Passing a pointer by reference

Question

#include <iostream>

using namespace std;

void merge(int *& toMerge, int lo, int mid, int hi)
{
    int merged[hi+1];
    int i = lo, j = mid+1;
    for (int k = lo; k <= hi; k++)
    {
        if (i > mid) {merged[k] = toMerge[j]; j++;}
        else if (j > hi) {merged[k] = toMerge[i]; i++;}
        else if (toMerge[j] < toMerge[i]) {merged[k] = toMerge[j]; j++;}
        else {merged[k] = toMerge[i]; i++;}
    }
    toMerge = merged;
}

int main(int argc, const char * argv[])
{

    int x[8] = {1,7,4,6,2,7,3,2};
    merge(x, 0, 7, 3);
    return 0;
}

I am trying to pass a pointer by reference here such that the end result will be that the array x will be sorted.
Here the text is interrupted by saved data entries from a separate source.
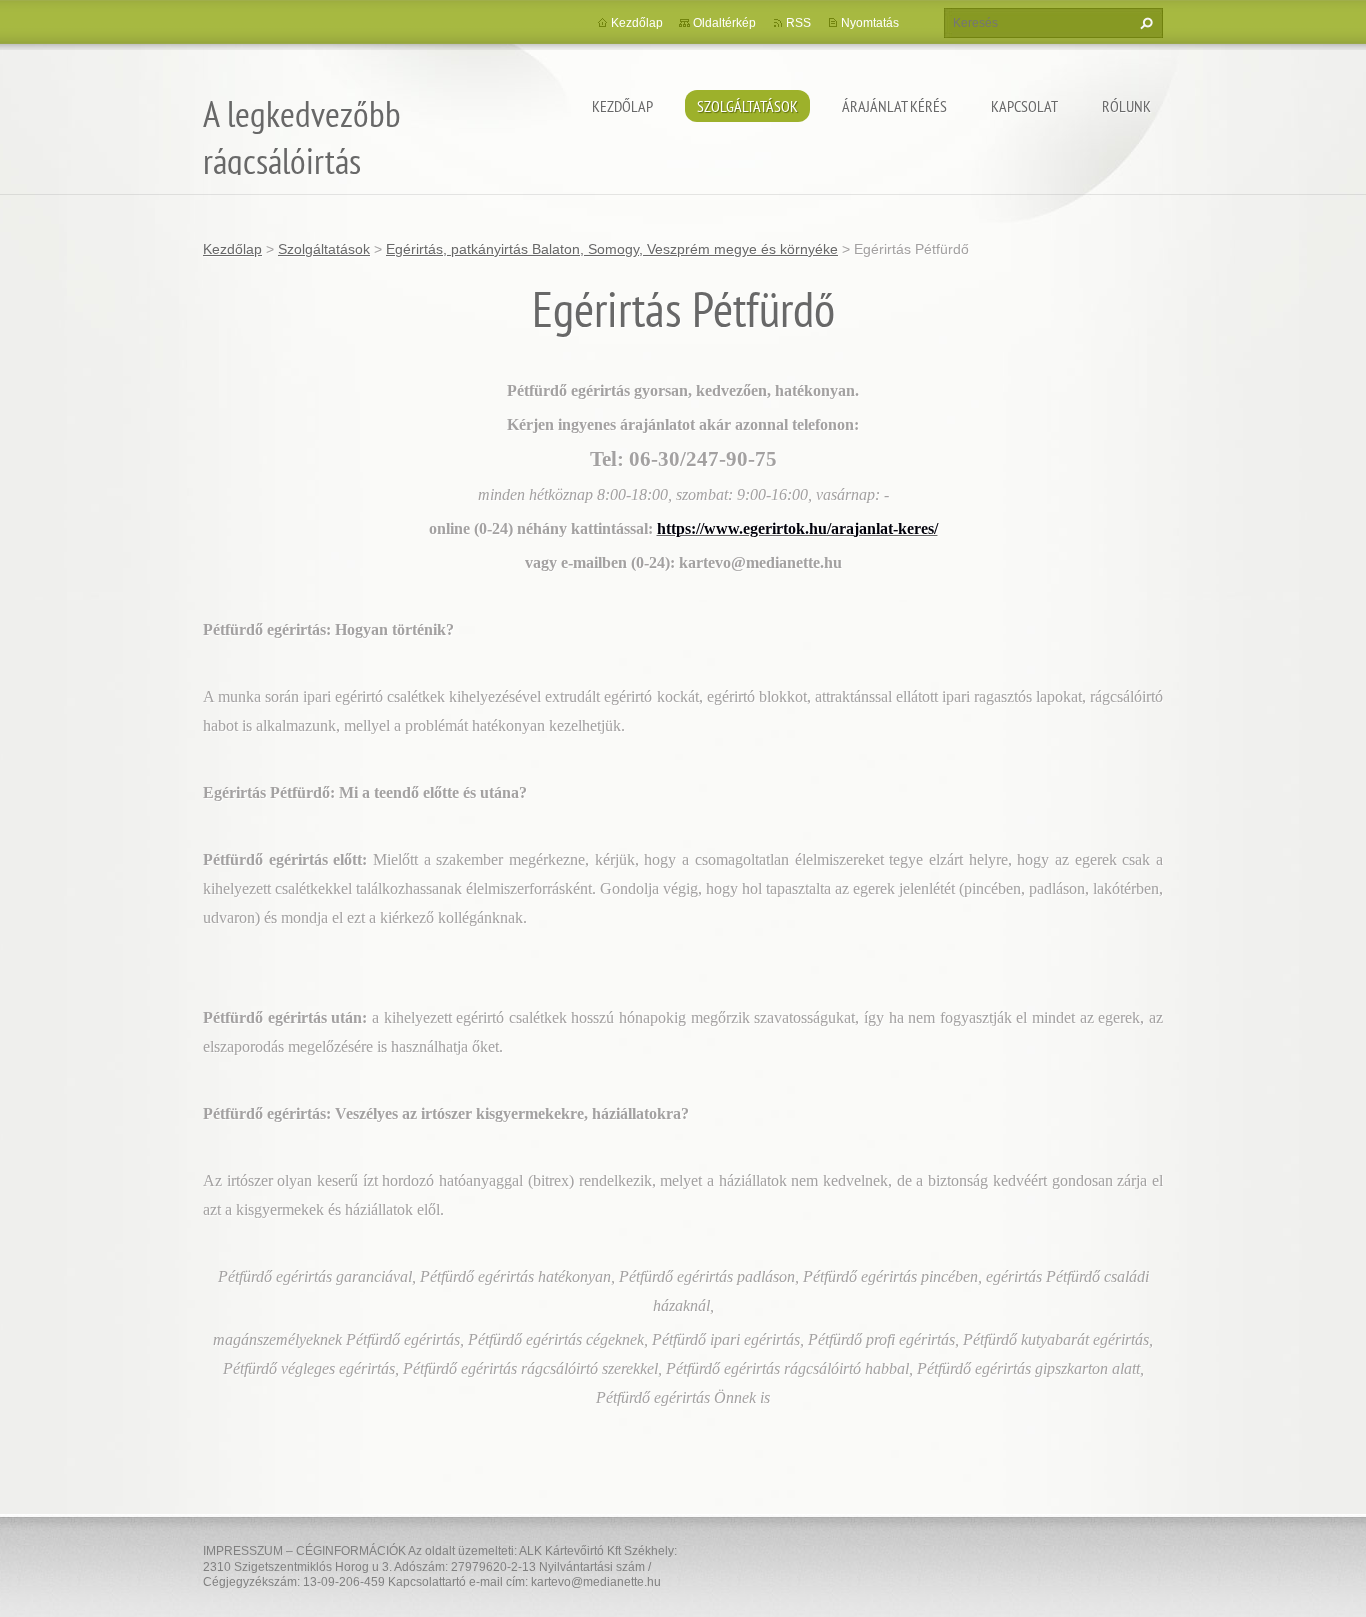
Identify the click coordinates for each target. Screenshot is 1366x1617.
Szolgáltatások (747, 106)
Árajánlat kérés (894, 106)
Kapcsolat (1024, 106)
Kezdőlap (622, 106)
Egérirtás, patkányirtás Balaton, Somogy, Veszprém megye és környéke (612, 249)
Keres (1144, 23)
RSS (798, 23)
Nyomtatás (870, 23)
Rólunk (1126, 106)
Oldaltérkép (724, 23)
However, my compiler is throwing an error that there is no matching function call for the merge(x, 0, 7, 3).

I am not sure as to why this is happening because the merge function requires a pointer, and x is a pointer to the first element in the array -- so it should work. Why doesn't it?

Answer 1

An array decays to a pointer when you pass it as an argument to a function call but not to a reference to a pointer.

Imagine this:

void foo(int*& p)
{
   p = new int;
}

int main()
{
   int arr[6] = {0};

    foo(arr);
   // You don't want arr to be an invalid object here.
   // If the compiler allowed you to do that, that's what will happen.
   // Not only that, foo(arr); is equivalent to:
   // arr = new int;
   // which is not allowed in the language.
}

Answer 2

You really should NOT pass a reference, because you don't really want merge changing the value of the pointer. You just want to allow it to change the values stored in the array, which it can do without the reference (i.e., just from the pointer).